Required work: Retype every line of the material below word for word, and leave the pictures out of your answer.

Data extract:
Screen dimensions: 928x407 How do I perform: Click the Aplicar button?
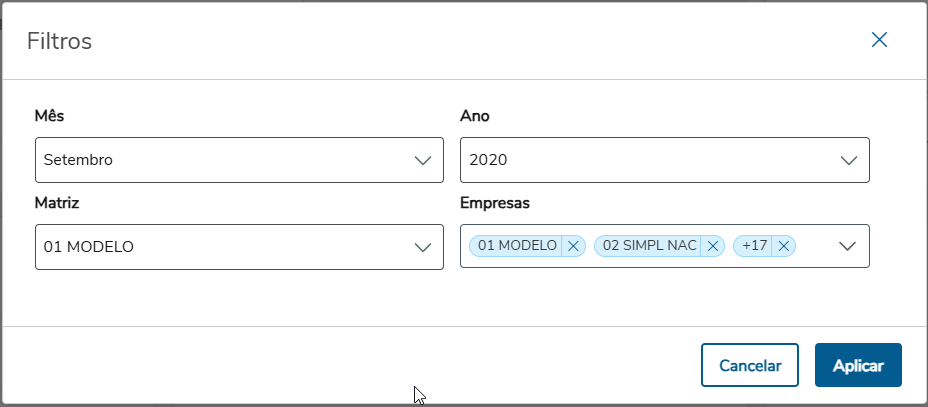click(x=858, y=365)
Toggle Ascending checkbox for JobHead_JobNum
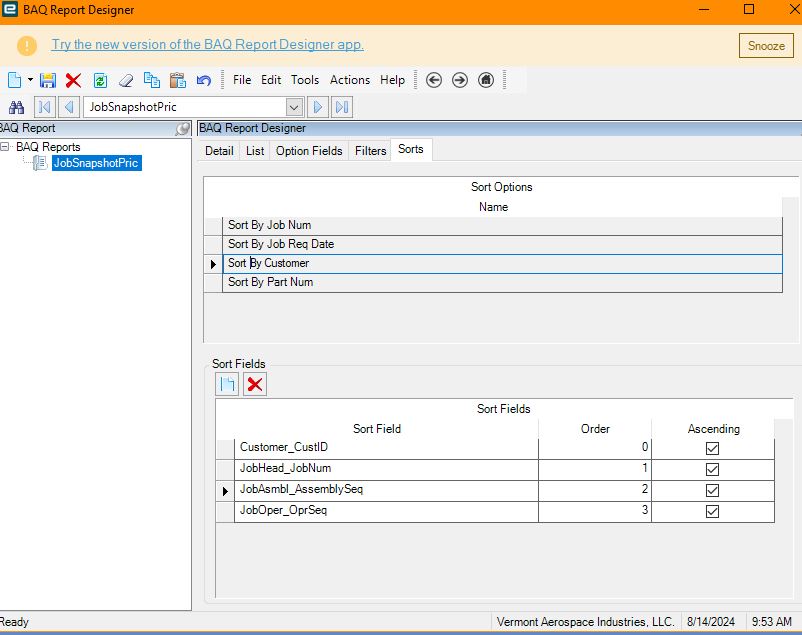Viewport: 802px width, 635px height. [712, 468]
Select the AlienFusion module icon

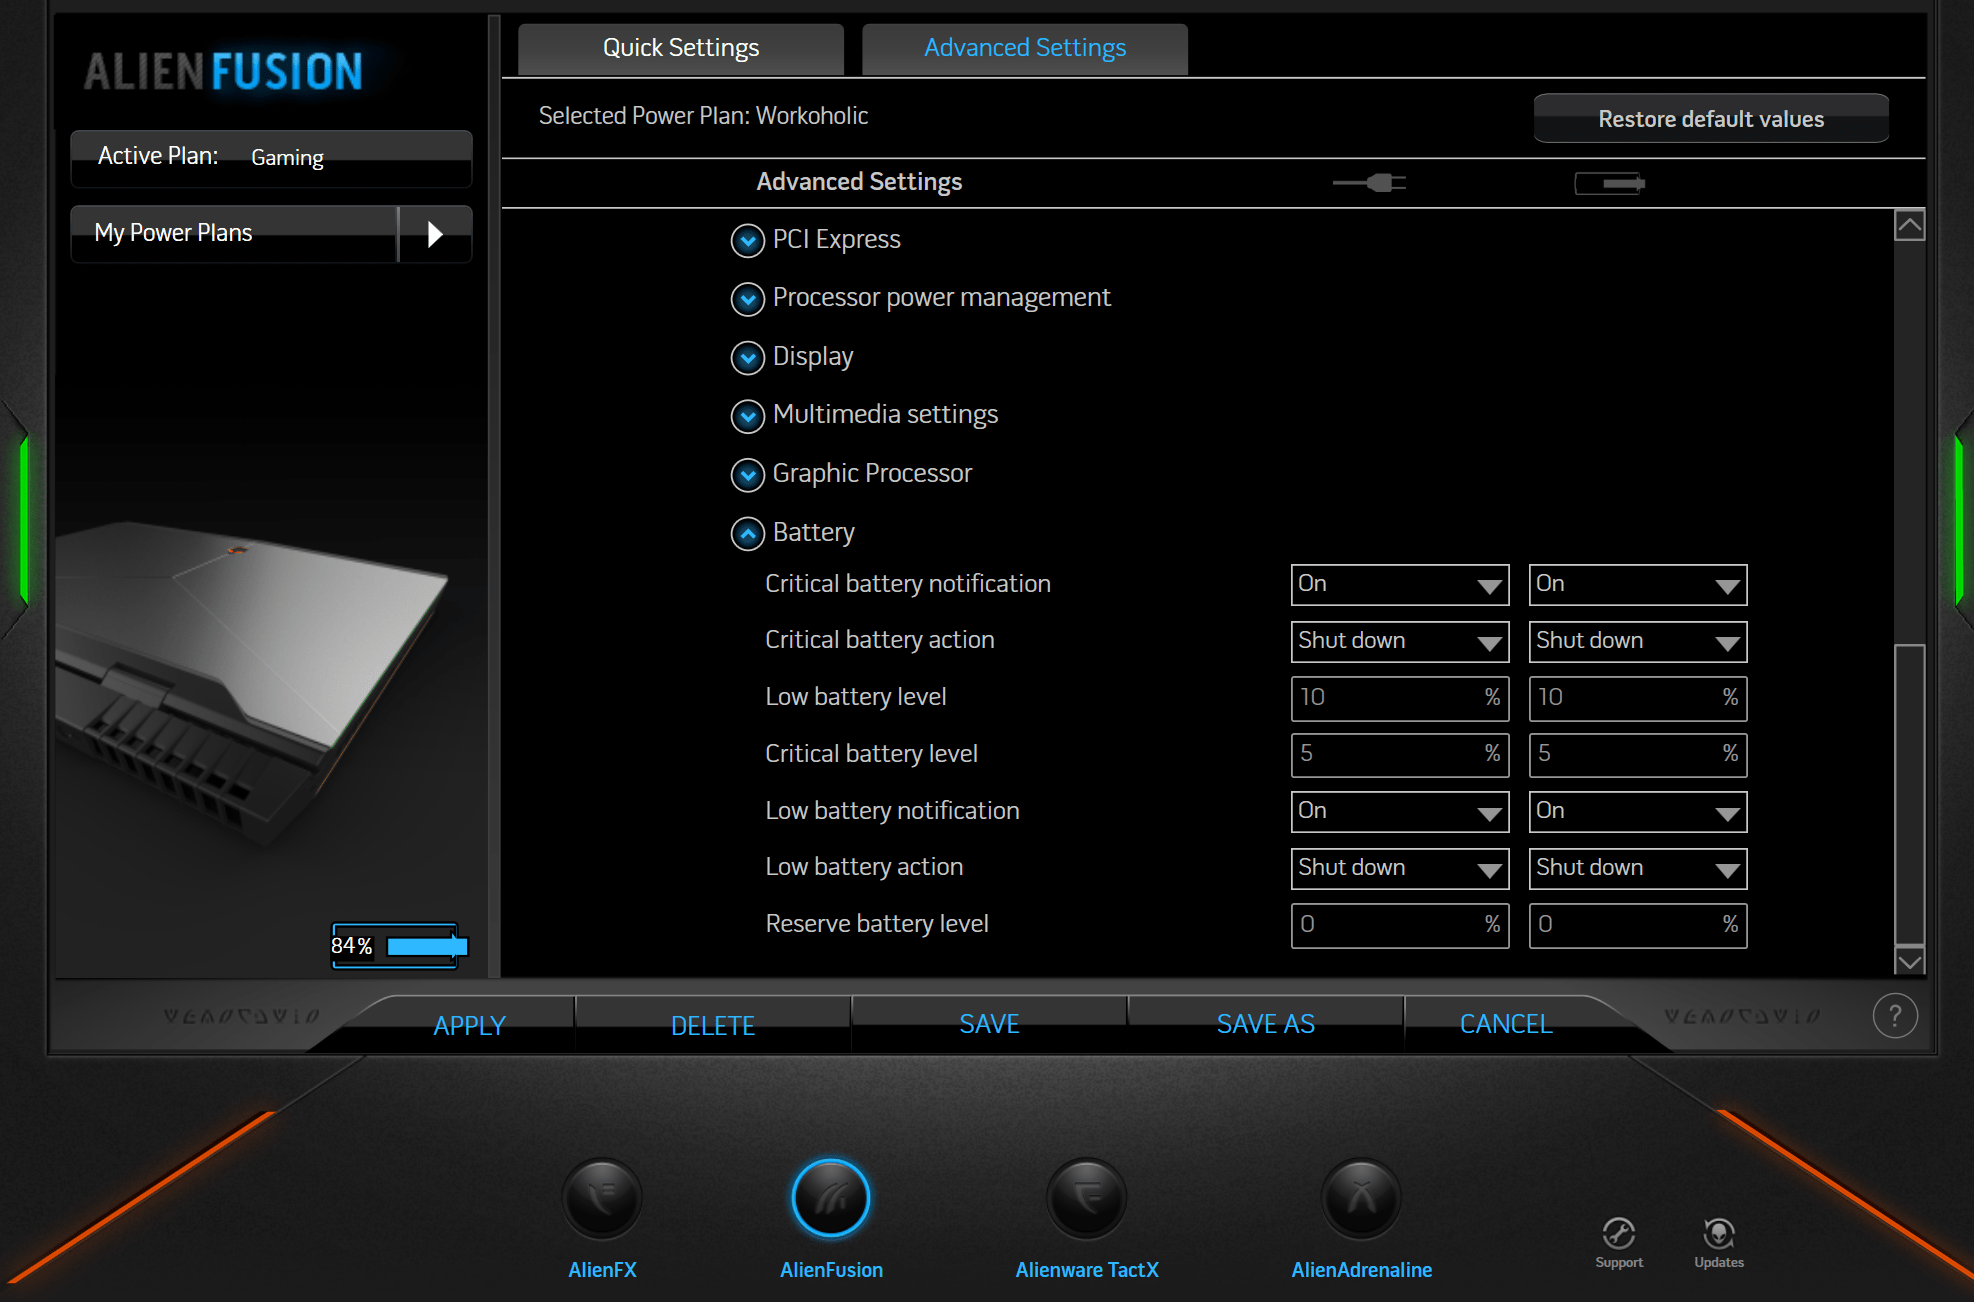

Response below:
Screen dimensions: 928x407 How do I perform: Click the Aplicar button?
click(x=858, y=365)
Toggle Ascending checkbox for JobHead_JobNum
Viewport: 802px width, 635px height. [712, 468]
Select the AlienFusion module icon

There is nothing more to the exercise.